Según el catálogo de Cipolla –en su ensayo sobre la estupidez humana–, los seres humanos se dividen en cuatro tipos: los inteligentes, los incautos, los malvados y los estúpidos. En la radiografía que dibujó el economista, el incauto se perjudica a sí mismo y beneficia a los demás. El inteligente se beneficia él y beneficia a los demás. El malvado obtiene beneficios perjudicando a los otros. Y el estúpido perjudica a los otros y se perjudica a sí mismo: nos hace perder el tiempo y el dinero perdiendo el suyo propio también. Los estúpidos son peligrosos, según Cipolla. Se puede entender la lógica del malvado: es racional. Se le ve venir. Frente al estúpido estás desarmado. No se puede prever. Entre el paisaje del PP que se mece sobre el culebrón Gürtel, ¿quiénes son los malvados? ¿Quiénes los estúpidos? ¿Quiénes los incautos? ¿Quiénes los inteligentes? No hace falta ser el enorme Cipolla para descifrar las almas y biologías... ¿Son los incautos Rambla, Camps, Costa? ¿El malvado, Álvaro Pérez? ¿Los inteligentes, Rajoy y González Pons? ¿No habría que revisar el orden de los factores? En todo caso, echando mano de otra jerarquía, la guerrera, ¿quién va ganando?, ¿quién perdiendo?

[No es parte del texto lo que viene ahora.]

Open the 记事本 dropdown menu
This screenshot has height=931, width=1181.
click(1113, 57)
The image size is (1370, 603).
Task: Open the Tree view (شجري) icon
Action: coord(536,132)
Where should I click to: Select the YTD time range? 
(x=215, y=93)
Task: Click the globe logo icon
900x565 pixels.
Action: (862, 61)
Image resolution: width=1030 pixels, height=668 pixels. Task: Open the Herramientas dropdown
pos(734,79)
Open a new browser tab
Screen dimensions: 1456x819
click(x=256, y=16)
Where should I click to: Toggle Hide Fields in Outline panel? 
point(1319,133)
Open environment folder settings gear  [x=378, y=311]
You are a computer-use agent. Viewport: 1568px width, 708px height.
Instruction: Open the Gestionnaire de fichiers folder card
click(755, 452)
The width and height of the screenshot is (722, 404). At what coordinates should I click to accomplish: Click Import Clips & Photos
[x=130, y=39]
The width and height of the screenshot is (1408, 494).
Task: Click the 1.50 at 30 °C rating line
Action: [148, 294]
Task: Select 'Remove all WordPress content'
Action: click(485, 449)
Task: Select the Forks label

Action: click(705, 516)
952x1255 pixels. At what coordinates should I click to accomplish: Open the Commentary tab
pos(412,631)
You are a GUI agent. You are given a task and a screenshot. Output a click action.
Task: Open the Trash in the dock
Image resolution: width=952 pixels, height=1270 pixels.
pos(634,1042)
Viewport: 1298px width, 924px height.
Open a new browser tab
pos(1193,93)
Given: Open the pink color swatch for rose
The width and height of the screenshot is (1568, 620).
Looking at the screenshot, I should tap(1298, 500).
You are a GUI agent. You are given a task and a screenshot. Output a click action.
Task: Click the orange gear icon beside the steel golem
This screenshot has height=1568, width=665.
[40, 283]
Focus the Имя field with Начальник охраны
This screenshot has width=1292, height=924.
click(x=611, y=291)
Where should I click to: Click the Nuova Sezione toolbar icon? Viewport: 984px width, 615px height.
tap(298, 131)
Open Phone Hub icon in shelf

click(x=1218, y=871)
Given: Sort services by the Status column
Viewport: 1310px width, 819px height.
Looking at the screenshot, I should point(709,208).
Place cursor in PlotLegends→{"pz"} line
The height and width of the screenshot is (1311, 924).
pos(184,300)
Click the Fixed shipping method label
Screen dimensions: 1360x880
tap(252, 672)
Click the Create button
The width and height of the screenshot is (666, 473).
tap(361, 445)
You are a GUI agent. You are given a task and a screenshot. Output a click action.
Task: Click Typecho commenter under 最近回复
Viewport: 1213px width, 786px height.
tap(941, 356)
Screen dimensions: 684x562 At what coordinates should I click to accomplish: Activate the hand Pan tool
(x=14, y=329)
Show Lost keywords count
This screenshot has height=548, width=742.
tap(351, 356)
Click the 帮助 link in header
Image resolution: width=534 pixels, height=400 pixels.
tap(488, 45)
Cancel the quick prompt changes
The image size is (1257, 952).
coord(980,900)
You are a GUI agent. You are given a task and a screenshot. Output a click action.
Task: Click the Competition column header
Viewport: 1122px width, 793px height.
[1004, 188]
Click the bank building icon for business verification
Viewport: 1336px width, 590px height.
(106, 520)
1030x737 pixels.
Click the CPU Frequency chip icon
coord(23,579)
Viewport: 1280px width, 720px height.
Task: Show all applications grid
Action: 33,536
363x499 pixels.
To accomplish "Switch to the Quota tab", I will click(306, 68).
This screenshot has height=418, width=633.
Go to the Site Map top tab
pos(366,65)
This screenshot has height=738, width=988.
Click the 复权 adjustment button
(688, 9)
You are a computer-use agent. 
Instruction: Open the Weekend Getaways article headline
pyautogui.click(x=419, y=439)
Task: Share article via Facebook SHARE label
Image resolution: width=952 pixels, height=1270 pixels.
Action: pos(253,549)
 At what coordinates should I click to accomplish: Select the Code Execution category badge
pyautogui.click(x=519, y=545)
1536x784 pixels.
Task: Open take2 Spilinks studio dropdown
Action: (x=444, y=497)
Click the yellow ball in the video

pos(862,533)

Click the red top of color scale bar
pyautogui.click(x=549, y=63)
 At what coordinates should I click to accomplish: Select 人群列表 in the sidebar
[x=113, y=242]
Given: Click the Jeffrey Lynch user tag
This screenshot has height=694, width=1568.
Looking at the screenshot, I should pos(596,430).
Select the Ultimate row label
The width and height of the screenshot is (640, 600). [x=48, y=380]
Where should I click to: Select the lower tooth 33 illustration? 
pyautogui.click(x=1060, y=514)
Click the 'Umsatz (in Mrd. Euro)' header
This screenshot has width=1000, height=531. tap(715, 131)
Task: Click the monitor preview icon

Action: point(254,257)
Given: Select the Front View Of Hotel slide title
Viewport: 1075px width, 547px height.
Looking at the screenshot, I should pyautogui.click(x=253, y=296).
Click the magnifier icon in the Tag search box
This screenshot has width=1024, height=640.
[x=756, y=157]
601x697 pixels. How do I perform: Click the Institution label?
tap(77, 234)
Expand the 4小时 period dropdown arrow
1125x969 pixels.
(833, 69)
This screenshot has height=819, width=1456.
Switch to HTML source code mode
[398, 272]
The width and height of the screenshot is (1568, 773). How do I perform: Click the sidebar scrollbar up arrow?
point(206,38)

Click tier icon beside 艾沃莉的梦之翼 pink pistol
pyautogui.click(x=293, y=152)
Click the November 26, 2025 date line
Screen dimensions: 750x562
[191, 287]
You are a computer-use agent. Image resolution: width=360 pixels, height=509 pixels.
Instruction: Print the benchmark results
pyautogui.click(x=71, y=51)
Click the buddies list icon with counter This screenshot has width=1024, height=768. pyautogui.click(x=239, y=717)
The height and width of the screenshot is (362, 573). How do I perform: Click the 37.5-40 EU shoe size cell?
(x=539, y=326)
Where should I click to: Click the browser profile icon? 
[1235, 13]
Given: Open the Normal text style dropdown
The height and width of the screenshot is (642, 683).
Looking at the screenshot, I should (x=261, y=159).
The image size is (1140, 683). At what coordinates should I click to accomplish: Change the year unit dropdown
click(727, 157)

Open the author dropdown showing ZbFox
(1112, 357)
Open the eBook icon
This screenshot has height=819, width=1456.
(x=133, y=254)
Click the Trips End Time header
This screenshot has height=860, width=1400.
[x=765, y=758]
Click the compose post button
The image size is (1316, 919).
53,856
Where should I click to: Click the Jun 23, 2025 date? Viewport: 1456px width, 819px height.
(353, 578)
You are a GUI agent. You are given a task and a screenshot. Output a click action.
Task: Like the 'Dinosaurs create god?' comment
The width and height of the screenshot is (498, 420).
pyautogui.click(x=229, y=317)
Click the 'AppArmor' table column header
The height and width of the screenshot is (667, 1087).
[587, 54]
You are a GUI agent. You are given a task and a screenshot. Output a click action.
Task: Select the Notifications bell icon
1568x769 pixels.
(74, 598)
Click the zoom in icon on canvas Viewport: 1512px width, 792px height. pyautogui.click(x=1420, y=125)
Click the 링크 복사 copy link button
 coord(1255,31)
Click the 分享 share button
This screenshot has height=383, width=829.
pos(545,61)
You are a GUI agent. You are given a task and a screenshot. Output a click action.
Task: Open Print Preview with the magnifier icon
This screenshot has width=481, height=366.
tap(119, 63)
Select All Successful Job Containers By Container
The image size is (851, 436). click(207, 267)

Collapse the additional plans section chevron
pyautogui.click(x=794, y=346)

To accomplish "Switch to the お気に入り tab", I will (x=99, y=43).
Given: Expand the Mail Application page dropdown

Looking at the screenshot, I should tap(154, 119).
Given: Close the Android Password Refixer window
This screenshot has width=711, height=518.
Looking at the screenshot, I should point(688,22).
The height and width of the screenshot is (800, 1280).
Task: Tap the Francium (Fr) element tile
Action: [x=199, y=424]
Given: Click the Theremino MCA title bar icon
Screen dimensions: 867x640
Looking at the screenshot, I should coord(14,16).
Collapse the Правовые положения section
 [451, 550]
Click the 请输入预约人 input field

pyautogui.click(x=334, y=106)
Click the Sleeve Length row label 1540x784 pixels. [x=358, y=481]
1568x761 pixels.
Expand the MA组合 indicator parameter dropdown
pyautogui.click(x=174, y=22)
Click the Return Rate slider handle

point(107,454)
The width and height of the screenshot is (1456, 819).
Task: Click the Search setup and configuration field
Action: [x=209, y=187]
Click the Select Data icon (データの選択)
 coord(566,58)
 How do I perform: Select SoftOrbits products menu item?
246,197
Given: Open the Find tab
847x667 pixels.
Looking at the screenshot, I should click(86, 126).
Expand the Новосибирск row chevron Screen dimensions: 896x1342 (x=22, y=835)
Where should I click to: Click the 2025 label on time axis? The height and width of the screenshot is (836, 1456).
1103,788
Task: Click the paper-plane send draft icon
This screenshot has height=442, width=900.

Ha perdido Costa, y aún no se sabe por qué: cabeza de turco. Le han fulminado por desobediencia, no por corrupción. Ha perdido Camps. Su extravío en la crisis de Costa y su intento de rendirse a una solución contemporizadora han disipado cualquier duda sobre su fragilidad. Débil como nunca. Ha vencido Rajoy, en medio de una incierta agonía. Y han ganado Ripoll y, sobre todo, Fabra. La flaqueza de uno es la fortaleza de los otros. Y Fabra, más allá de Rus, es hoy el bastión esencial de Camps. Ha colaborado con él en cerrar una crisis ya agrietada –tuvo que reparar las goteras el martes en una emulsión ilusoria– y sabe de su carácter imprescindible para cimentar a Camps. Hasta que el ciclón Gürtel o Rajoy se cobren una nueva pieza. La de Camps, quizás. Atacan los zaplanistas por el sur –Ripoll pidió ayer un gabinete de crisis–, emerge Fabra para «frenarles» por el norte. Pero los apoyos en política son efímeros. ¿Y si pactara Fabra con Ripoll? Los Costa ya están contra Rajoy, que aquí equivale a arrimarse a Esperanza Aguirre, hacia donde también puede derivar Fabra. El PP valenciano es un albur de espadas. Y de geografías, es decir, de presidentes provinciales. Líneas quebradizas sobre una mayoría absoluta y social marmórea. La paradoja es letal.
Costa y la «democracia orgánica». En un prosaico ejercicio de humillación, Dolores de Cospedal intentó ayer vestir la aniquilación de Costa. Le acusó de utilizar a la prensa para atacar los intereses del partido y lo condenó a la postración eterna: no será posible su «restitución». La transparencia (el uso de la prensa para explicarse), negada; el partido, por encima de las libertades individuales. Cuantas más razones da Madrid para echar a Costa, más se adentra en un peligroso campo antidemocrático. ¿Por qué no hablarle al ciudadano como se merece? A Costa se lo han cepillado porque era el eslabón más débil de la cadena, porque Rajoy necesitaba una cabeza, y no iba a ser la de Camps. Todo lo demás son estupideces. Y cuanto más las adornan, peor.